« Le droit d’émigrer », par Catherine Wihtol de Wenden

Imaginons un monde où les hommes circuleraient librement, traverseraient les frontières avec un simple passeport, sans visas, sans murs, sans zones d’attente ni centres de rétention, où les reconductions à la frontière concerneraient non plus les sans-papiers, mais uniquement ceux qui porteraient atteinte à la sécurité de l’État. Ce monde existe… »

Telles sont les premières lignes, provocatrices, du tout petit mais percutant ouvrage de Catherine Wihtol de Wenden (CNRS éditions, 4 euros). « Ce monde existe », dit-elle. Vraiment ? Oui, car voici la suite de la phrase :

mais seulement pour les citoyens des pays riches rarement soumis à visas et pour les élites et fortunés des pays pauvres… »

D’emblée, l’injustice est mise en évidence, flagrante. Docteur en sciences politiques, spécialiste des migrations internationales, l’auteur démonte les peurs et les barrages qui s’attachent à la question des migrations.

Un examen des tendances migratoires, écrit-elle, montre que beaucoup de peurs liées aux migrations du futur sont infondées, car les flux se caractérisent aujourd’hui par l’émergence des Suds comme pays de destination, notamment grâce à l’attraction exercée par les BRICS (Brésil, Russie, Inde, Chine, Afrique du Sud), et l’importance croissante des migrations Sud-Sud et Nord-Sud (pour le tourisme ou l’expertise). Les migrations vers le Sud sont en train de rejoindre numériquement, avec 110 millions de migrants, les déplacements vers le Nord au nombre de 130 millions.

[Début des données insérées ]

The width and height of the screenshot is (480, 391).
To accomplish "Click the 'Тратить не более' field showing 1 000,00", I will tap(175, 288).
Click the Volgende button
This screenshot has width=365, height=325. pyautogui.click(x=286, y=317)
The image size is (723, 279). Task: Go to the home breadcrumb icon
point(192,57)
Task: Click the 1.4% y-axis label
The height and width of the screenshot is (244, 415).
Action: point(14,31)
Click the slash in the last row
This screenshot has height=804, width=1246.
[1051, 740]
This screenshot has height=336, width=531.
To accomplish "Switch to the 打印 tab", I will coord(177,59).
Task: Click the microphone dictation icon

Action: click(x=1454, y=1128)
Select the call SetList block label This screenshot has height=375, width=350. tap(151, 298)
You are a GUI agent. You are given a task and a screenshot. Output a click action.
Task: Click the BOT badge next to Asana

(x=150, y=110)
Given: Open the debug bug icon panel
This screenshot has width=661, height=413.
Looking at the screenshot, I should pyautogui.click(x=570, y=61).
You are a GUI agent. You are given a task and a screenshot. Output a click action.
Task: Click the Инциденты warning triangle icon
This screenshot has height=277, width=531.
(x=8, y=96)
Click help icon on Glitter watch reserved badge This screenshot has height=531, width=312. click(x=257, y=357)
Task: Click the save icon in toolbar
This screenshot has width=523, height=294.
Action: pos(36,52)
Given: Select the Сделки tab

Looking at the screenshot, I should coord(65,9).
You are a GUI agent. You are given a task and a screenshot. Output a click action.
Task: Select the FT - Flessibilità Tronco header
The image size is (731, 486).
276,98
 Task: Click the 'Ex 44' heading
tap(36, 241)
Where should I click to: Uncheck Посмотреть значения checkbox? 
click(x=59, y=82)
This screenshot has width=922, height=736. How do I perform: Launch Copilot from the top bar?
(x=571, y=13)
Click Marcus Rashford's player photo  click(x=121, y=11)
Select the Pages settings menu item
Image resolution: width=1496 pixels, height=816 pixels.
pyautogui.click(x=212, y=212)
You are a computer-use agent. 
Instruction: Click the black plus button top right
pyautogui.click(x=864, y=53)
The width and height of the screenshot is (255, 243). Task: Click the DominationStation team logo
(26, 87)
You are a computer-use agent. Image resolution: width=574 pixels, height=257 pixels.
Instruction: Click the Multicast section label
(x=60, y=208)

L’auteur met également en avant le fait que l’énergie énorme déployée pour restreindre l’immigration peut avoir un coût au moins aussi important que l’émigration, et cela sur plusieurs plans :

Aujourd’hui murs, camps, enfermements aux frontières se sont multipliés, avec une militarisation des contrôles à la clé. Les effets de la dissuasion n’ont pas été totalement démontrés et le coût financier, diplomatique, politique, voire commercial de telles pratiques est perpétuellement dénoncé, sans parler des violations des droits de l’Homme pratiqués par des pays qui, pourtant, s’en réclament. »

Des penseurs sont pris à témoin. Kant, est-il rappelé, au nom d’une liberté d’émigrer fondée sur la raison morale, prônait l’hospitalité et dénonçait le colonialisme. Pour Hannah Arendt, le droit d’émigrer s’opposait au totalitarisme. Pour Zigmunt Bauman, l’État moderne, avec son arsenal de contrôle des déplacements humains, créant apatrides et sans-papiers, « réhabilite la version antique de l’homme maudit ». Étienne Balibar prône « une citoyenneté dans le monde, s’accompagnant de la démocratisation contractuelle des frontières et de l’universalité des droits de résidence et de circulation ». Des sociologues ont aussi pointé le fait que la gestion des migrations crée de plus en plus d’exclus de la citoyenneté, ce qui mine l’État-Nation.

Après un bref rappel de l’histoire des migrations et de l’histoire des droits concernant les migrations, l’auteur dresse un tableau mondial des migrations aujourd’hui, et de leurs enjeux. Un texte de Kofi Annan paru en 2006 dans Le Monde est en partie cité :

« Depuis qu’il y a des frontières, les hommes les franchissent pour visiter les pays étrangers, mais aussi pour y vivre et y travailler… L’histoire nous enseigne que les migrations améliorent le sort de ceux qui s’exilent mais font aussi avancer l’humanité tout entière… Tant qu’il y aura des nations, il y aura des migrants. Qu’on le veuille ou non, les migrations continueront, car elles font partie de la vie. Il ne s’agit donc pas de les empêcher, mais de mieux les gérer et de faire en sorte que toutes les parties coopèrent davantage et comprennent mieux le phénomène. Les migrations ne sont pas un jeu à somme nulle. C’est un jeu où il pourrait n’y avoir que des gagnants ».

Je finirai de résumer ma lecture de ce petit ouvrage propre à démonter les préjugés et à susciter le désir d’aller de l’avant, plutôt que les réflexes de renfermement, par ces phrases prophétiques de Catherine Wihtol de Wenden :

La partie est loin d’être gagnée, mais la mobilisation pour le droit d’émigrer et pour les droits des migrants va prendre, au cours du XXIème siècle, une ampleur comparable à ce qu’a pu représenter, en son temps,la campagne pour l’abolition de l’esclavage…

Et j’ajouterai simplement : n’ayons pas peur non plus de faire et voir migrer la pensée – et ses expressions, les cultures et les religions –, façon d’abolir les esclavages aux schémas dépassés, et de voyager vers la libération de l’homme.